(Dataset Opens)
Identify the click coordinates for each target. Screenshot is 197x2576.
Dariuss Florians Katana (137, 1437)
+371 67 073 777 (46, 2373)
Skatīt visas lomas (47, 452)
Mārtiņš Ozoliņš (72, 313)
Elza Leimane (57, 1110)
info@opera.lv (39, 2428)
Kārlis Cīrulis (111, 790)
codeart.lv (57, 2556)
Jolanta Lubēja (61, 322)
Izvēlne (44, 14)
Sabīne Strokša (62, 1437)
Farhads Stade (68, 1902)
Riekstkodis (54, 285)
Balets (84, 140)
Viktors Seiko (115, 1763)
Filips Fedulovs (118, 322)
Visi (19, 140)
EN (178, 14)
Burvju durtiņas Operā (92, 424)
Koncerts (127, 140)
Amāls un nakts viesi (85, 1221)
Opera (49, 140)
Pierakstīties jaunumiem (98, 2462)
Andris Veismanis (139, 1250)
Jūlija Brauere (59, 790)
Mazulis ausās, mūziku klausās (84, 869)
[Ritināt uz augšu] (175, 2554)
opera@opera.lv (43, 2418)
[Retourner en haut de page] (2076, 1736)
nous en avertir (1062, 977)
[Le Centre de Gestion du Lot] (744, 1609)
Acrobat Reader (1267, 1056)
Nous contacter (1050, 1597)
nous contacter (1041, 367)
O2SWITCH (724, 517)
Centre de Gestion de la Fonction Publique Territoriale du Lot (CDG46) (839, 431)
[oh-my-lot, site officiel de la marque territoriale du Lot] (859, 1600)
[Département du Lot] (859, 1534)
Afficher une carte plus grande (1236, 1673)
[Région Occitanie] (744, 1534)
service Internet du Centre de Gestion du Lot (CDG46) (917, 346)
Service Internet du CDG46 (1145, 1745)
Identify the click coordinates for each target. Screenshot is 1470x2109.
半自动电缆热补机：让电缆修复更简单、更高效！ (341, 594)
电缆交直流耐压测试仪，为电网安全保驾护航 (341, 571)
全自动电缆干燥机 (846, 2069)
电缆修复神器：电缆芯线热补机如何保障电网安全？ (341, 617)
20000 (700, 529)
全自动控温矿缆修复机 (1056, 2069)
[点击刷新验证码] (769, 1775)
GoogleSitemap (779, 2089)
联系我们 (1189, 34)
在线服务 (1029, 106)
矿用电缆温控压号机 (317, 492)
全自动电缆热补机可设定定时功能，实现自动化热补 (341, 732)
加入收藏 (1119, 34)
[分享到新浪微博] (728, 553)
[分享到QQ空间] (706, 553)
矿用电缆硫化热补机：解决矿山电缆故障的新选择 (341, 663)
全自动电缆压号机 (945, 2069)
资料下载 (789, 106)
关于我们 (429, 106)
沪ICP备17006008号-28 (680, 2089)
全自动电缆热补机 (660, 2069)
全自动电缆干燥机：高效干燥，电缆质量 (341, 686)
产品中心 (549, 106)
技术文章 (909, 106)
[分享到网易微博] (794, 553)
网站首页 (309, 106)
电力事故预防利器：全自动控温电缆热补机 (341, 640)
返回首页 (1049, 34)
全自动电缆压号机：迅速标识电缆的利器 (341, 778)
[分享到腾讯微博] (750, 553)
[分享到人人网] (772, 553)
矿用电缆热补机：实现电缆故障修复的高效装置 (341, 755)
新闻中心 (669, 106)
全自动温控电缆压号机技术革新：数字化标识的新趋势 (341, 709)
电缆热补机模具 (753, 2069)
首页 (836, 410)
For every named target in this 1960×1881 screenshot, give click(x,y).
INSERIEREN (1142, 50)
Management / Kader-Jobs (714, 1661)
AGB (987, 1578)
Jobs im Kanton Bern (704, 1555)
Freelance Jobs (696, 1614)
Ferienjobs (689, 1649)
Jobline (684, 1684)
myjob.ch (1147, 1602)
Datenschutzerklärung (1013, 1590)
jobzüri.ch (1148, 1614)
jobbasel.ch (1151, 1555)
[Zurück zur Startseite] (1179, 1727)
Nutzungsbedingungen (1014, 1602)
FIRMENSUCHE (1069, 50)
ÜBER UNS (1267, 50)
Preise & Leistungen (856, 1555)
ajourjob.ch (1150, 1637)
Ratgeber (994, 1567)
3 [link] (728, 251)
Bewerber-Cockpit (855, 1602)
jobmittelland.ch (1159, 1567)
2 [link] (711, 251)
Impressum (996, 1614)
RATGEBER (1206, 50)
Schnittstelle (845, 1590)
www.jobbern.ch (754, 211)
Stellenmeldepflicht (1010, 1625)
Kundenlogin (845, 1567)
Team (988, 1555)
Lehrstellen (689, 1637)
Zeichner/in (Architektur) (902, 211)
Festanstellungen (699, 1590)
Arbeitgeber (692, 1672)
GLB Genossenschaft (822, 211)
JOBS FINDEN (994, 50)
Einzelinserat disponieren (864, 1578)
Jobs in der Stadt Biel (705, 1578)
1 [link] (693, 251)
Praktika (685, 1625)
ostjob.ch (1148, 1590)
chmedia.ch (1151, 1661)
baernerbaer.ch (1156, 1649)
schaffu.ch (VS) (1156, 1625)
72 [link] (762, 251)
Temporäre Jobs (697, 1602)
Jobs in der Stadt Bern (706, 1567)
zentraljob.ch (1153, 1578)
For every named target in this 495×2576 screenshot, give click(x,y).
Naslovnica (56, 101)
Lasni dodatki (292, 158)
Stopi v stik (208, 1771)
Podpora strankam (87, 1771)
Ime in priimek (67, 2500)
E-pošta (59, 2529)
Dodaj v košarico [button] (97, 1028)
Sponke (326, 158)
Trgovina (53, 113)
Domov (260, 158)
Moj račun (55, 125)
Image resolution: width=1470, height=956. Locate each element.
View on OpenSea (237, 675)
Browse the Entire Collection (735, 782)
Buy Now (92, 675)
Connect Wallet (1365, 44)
(Dataset Closes)
Task prompt –
Please reproduce each line above exactly as written.

Answer –
Identify the click coordinates for each target. Screenshot is 197x2576.
Dariuss Florians Katana (137, 1437)
+371 67 073 777 (46, 2373)
Skatīt visas lomas (47, 452)
Mārtiņš Ozoliņš (72, 313)
Elza Leimane (57, 1110)
info@opera.lv (39, 2428)
Kārlis Cīrulis (111, 790)
codeart.lv (57, 2556)
Jolanta Lubēja (61, 322)
Izvēlne (44, 14)
Sabīne Strokša (62, 1437)
Farhads Stade (68, 1902)
Riekstkodis (54, 285)
Balets (84, 140)
Viktors Seiko (115, 1763)
Filips Fedulovs (118, 322)
Visi (19, 140)
EN (178, 14)
Burvju durtiņas Operā (92, 424)
Koncerts (127, 140)
Amāls un nakts viesi (85, 1221)
Opera (49, 140)
Pierakstīties jaunumiem (98, 2462)
Andris Veismanis (139, 1250)
Jūlija Brauere (59, 790)
Mazulis ausās, mūziku klausās (84, 869)
[Ritināt uz augšu] (175, 2554)
opera@opera.lv (43, 2418)
[Retourner en haut de page] (2076, 1736)
nous en avertir (1062, 977)
[Le Centre de Gestion du Lot] (744, 1609)
Acrobat Reader (1267, 1056)
Nous contacter (1050, 1597)
nous contacter (1041, 367)
O2SWITCH (724, 517)
Centre de Gestion de la Fonction Publique Territoriale du Lot (CDG46) (839, 431)
[oh-my-lot, site officiel de la marque territoriale du Lot] (859, 1600)
[Département du Lot] (859, 1534)
Afficher une carte plus grande (1236, 1673)
[Région Occitanie] (744, 1534)
service Internet du Centre de Gestion du Lot (CDG46) (917, 346)
Service Internet du CDG46 (1145, 1745)
Identify the click coordinates for each target. Screenshot is 1470x2109.
半自动电缆热补机：让电缆修复更简单、更高效！ (341, 594)
电缆交直流耐压测试仪，为电网安全保驾护航 (341, 571)
全自动电缆干燥机 (846, 2069)
电缆修复神器：电缆芯线热补机如何保障电网安全？ (341, 617)
20000 (700, 529)
全自动控温矿缆修复机 (1056, 2069)
[点击刷新验证码] (769, 1775)
GoogleSitemap (779, 2089)
联系我们 (1189, 34)
在线服务 (1029, 106)
矿用电缆温控压号机 (317, 492)
全自动电缆热补机可设定定时功能，实现自动化热补 (341, 732)
加入收藏 (1119, 34)
[分享到新浪微博] (728, 553)
[分享到QQ空间] (706, 553)
矿用电缆硫化热补机：解决矿山电缆故障的新选择 (341, 663)
全自动电缆压号机 (945, 2069)
资料下载 (789, 106)
关于我们 (429, 106)
沪ICP备17006008号-28 (680, 2089)
全自动电缆热补机 (660, 2069)
全自动电缆干燥机：高效干燥，电缆质量 (341, 686)
产品中心 (549, 106)
技术文章 (909, 106)
[分享到网易微博] (794, 553)
网站首页 (309, 106)
电力事故预防利器：全自动控温电缆热补机 (341, 640)
返回首页 (1049, 34)
全自动电缆压号机：迅速标识电缆的利器 (341, 778)
[分享到腾讯微博] (750, 553)
[分享到人人网] (772, 553)
矿用电缆热补机：实现电缆故障修复的高效装置 (341, 755)
新闻中心 (669, 106)
全自动温控电缆压号机技术革新：数字化标识的新趋势 (341, 709)
电缆热补机模具 (753, 2069)
首页 (836, 410)
For every named target in this 1960×1881 screenshot, give click(x,y).
INSERIEREN (1142, 50)
Management / Kader-Jobs (714, 1661)
AGB (987, 1578)
Jobs im Kanton Bern (704, 1555)
Freelance Jobs (696, 1614)
Ferienjobs (689, 1649)
Jobline (684, 1684)
myjob.ch (1147, 1602)
Datenschutzerklärung (1013, 1590)
jobzüri.ch (1148, 1614)
jobbasel.ch (1151, 1555)
[Zurück zur Startseite] (1179, 1727)
Nutzungsbedingungen (1014, 1602)
FIRMENSUCHE (1069, 50)
ÜBER UNS (1267, 50)
Preise & Leistungen (856, 1555)
ajourjob.ch (1150, 1637)
Ratgeber (994, 1567)
3 [link] (728, 251)
Bewerber-Cockpit (855, 1602)
jobmittelland.ch (1159, 1567)
2 [link] (711, 251)
Impressum (996, 1614)
RATGEBER (1206, 50)
Schnittstelle (845, 1590)
www.jobbern.ch (754, 211)
Stellenmeldepflicht (1010, 1625)
Kundenlogin (845, 1567)
Team (988, 1555)
Lehrstellen (689, 1637)
Zeichner/in (Architektur) (902, 211)
Festanstellungen (699, 1590)
Arbeitgeber (692, 1672)
GLB Genossenschaft (822, 211)
JOBS FINDEN (994, 50)
Einzelinserat disponieren (864, 1578)
Jobs in der Stadt Biel (705, 1578)
1 [link] (693, 251)
Praktika (685, 1625)
ostjob.ch (1148, 1590)
chmedia.ch (1151, 1661)
baernerbaer.ch (1156, 1649)
schaffu.ch (VS) (1156, 1625)
72 [link] (762, 251)
Temporäre Jobs (697, 1602)
Jobs in der Stadt Bern (706, 1567)
zentraljob.ch (1153, 1578)
For every named target in this 495×2576 screenshot, give click(x,y).
Naslovnica (56, 101)
Lasni dodatki (292, 158)
Stopi v stik (208, 1771)
Podpora strankam (87, 1771)
Ime in priimek (67, 2500)
E-pošta (59, 2529)
Dodaj v košarico [button] (97, 1028)
Sponke (326, 158)
Trgovina (53, 113)
Domov (260, 158)
Moj račun (55, 125)
Image resolution: width=1470, height=956. Locate each element.
View on OpenSea (237, 675)
Browse the Entire Collection (735, 782)
Buy Now (92, 675)
Connect Wallet (1365, 44)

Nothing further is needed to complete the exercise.